Despite its size compared to nearby airfields (Upland Cable Airport, Corona Municipal Airport, El Monte Municipal Airport, Redlands Municipal Airport and Hemet-Ryan Airport), Rialto was a relatively quiet airport. This led the city of Rialto to approve the closing of the airport by 2009/2010 for redevelopment, driven by real estate developers. The airport was expected to close by January or February 2015, once the San Bernardino County Sheriff's Department Aviation Division relocated to the San Bernardino International Airport. Development of Renaissance Marketplace was planned to begin as soon as the airport closed and the runways were removed. On September 18, 2014, the airport officially closed to air traffic; half of the former airport property showed as developed as of March 21, 2024 satellite imagery; all pavement had been removed and very little evidence of runways and taxiways remain.

==History==
The land which became Rialto Airport, about 40 acre, was purchased by Sam Miro in 1944. In 1966 the City of Rialto obtained the property while bringing the area to 60 acre.

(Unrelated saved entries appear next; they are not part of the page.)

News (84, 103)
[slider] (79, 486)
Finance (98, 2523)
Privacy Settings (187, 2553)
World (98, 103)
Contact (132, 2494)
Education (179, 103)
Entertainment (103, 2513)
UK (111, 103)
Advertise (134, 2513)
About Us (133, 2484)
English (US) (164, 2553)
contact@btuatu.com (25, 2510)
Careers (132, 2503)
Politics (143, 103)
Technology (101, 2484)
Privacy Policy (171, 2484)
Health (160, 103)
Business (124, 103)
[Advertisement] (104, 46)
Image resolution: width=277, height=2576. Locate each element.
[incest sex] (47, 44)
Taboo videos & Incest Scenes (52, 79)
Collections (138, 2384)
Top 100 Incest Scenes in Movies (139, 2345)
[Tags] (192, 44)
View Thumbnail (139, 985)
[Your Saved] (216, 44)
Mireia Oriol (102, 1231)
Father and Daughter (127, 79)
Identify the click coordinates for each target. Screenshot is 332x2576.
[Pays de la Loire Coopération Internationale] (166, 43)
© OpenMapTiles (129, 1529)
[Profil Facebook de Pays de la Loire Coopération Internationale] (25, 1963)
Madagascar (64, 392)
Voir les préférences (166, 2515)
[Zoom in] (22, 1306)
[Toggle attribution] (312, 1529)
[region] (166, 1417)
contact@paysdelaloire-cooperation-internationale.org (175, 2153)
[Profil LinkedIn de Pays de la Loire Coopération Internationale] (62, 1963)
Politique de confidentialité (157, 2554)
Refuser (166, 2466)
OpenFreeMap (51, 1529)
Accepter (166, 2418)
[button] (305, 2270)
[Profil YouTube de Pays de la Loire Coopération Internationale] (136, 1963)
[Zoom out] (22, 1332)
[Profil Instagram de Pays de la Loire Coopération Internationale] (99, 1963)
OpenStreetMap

In 1978 Art Scholl Aviation, founded by Art Scholl, relocated to Rialto Airport from nearby Flabob Airport in Riverside.

Since 1984 the City of Rialto accepted more than US$15 million in federal aid for airport improvement and land purchases.

On September 18, 2014, the airport was officially closed.

== Facilities ==
Rialto Municipal Airport covered 600 acre and had two asphalt runways: 6/24 was 4500 × 100 ft and 17/35 was 2650 × 50 ft.